With this our meals are naturally lower in calories, and can assist with healthy weight loss, maintenance and overall health when combined with a healthy lifestyle. In fact your fave Dineamic meal is probably relatively low in calories without you even realising; exhibit A) Beef Bolognese 313cals, B) Chicken and Mushroom Risotto) 339cal or C) Chicken & Chorizo Paella 376cal.

How many calories should I be consuming each day?

The number of calories or kilojoules we need each day varies depending on the person’s age and gender, how active they are and what they’re trying to achieve. The estimated average for a moderately active adult woman is around 9000kJ (2150 calories) and for a moderately active adult male around 12000kJ (2900calories), again this differs for each person.
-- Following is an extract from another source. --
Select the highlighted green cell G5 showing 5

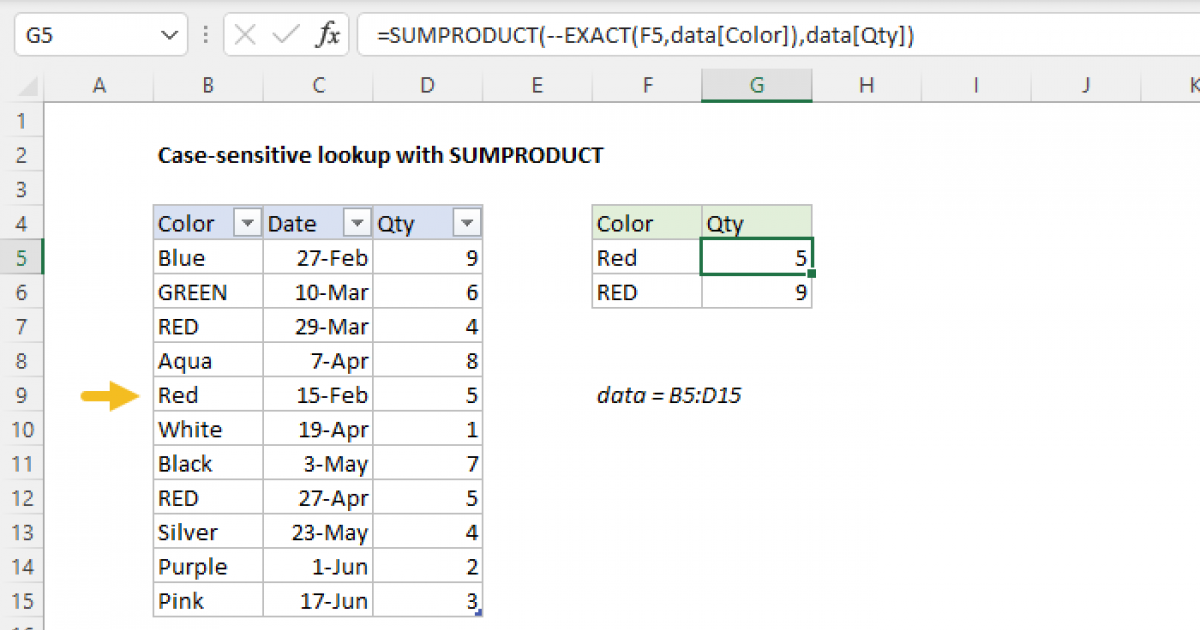pyautogui.click(x=757, y=257)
But you can see how our meals fit into that amount nicely thus can assist with a healthy weight loss when combined with a healthy lifestyle. 

Should I be counting my calories?

Like all things, there are pros and cons of counting calories. A few positives are that you become more aware of what you are eating which can then lead to better food choices, it can be motivational, it can provide structure to your diet, and can encourage you to exercise more as you tend to want to burn the calories too. A few negatives are you may avoid food groups like fats or carbohydrates based on calories not nutritional needs, it can lead to obsessive eating behavior, it can cause discount between your body, your mental health and your food, and it can also be very tedious and time consuming. And after all that losing weight is not about counting calories, it’s soooo much more complicated than that.

Calories vs Nutrition, who wins?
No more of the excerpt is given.